CQL2PgJSON cql2pgJson = new CQL2PgJSON("users.user_data");
String cql = "name=Miller";
String where = cql2pgJson.cql2pgJson(cql);
String sql = "select * from users where " + where;
// select * from users
// where CAST(users.user_data->'name' AS text)
//       ~ '(^|[[:punct:]]|[[:space:]])Miller($|[[:punct:]]|[[:space:]])'

Or use toSql(String cql) to get the ORDER BY clause separately:

CQL2PgJSON cql2pgJson = new CQL2PgJSON("users.user_data");
String cql = "name=Miller";
SqlSelect sqlSelect = cql2pgJson.toSql(cql);
String sql = "select * from users where " + sqlSelect.getWhere()
                           + " order by " + sqlSelect.getOrderBy();

Setting server choice indexes is possible, the next example searches name=Miller or email=Miller:

CQL2PgJSON cql2pgJson = new CQL2PgJSON("users.user_data", Arrays.asList("name", "email"));
String cql = "Miller";
String where = cql2pgJson.cql2pgJson(cql);
String sql = "select * from users where " + where;

Searching across multiple JSONB fields works like this. The first json field specified in the constructor will be applied to any query arguments that aren't prefixed with the appropriate field name:

// Instantiation
CQL2PgJSON cql2pgJson = new CQL2PgJSON(Arrays.asList("users.user_data","users.group_data"));

// Query processing
where = cql2pgJson.cql2pgJson( "users.user_data.name=Miller" );
where = cql2pgJson.cql2pgJson( "users.group_data.name==Students" );
where = cql2pgJson.cql2pgJson( "name=Miller" ); // implies users.user_data

Only these relations have been implemented yet:

• = (this is == for number matching and adj for a string matching. Examples 1: height =/number 3.4 Example 2: title = Potter)
• == (field match, for example barcode == 883746123 or field prefix match title == "Harry Pott*" matching "Harry Potter and the chamber of secrets" but not "Science of Harry Potter"; ==/number matches any form: 3.4 = 3.400 = 0.34e1)
• all (each word of the query string exists somewhere, title all "Potter Harry" matches "Harry X. Potter")
• any (any word of the query string exists somewhere, title any "Potter Foo" matches "Harry Potter")
• adj (substring phrase match: all words of the query string exist consecutively in that order, there may be any whitespace and punctuation in between, title adj "Harry Potter" matches "The Harry - . - Potter Story")
• > >= < <= <> (comparison for both strings and numbers)

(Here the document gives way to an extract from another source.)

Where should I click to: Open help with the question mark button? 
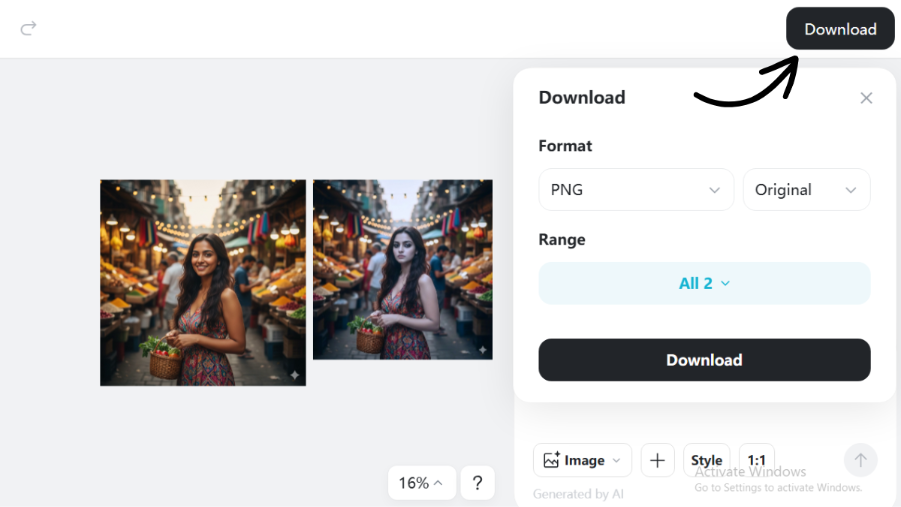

Note to mask the CQL special characters by prepending a backslash: * ? ^ " \

Example using StringUtil:

String query = "username==" + StringUtil.cqlEncode(username);
String url = "https://example.com/users?query=" + StringUtil.urlEncode(query);

Use quotes if the search string contains a space, for example title = "Harry Potter".

To speed up the == field matching use a b-tree "index" or "uniqueIndex".

To speed up the word matching use a "fullTextIndex".

The "caseSensitive" and "removeAccents" configuration of the supporting index in schema.json is used for all string matching operators; "fullTextIndex" is always "caseSensitive": false.

Refer to further explanation of CQL string matching for the "Exact match operator" and "Word match operators".

Matching modifiers: Only masked is implemented, not unmasked, regexp, honorWhitespace, substring.

Word begin and word end in JSON is only detected at whitespace and punctuation characters from the ASCII charset, not from other Unicode charsets.

Add the /number modifier to enable number matching, comparing and sorting, for example age ==/number 18, age >=/number 21 and sortBy age/number.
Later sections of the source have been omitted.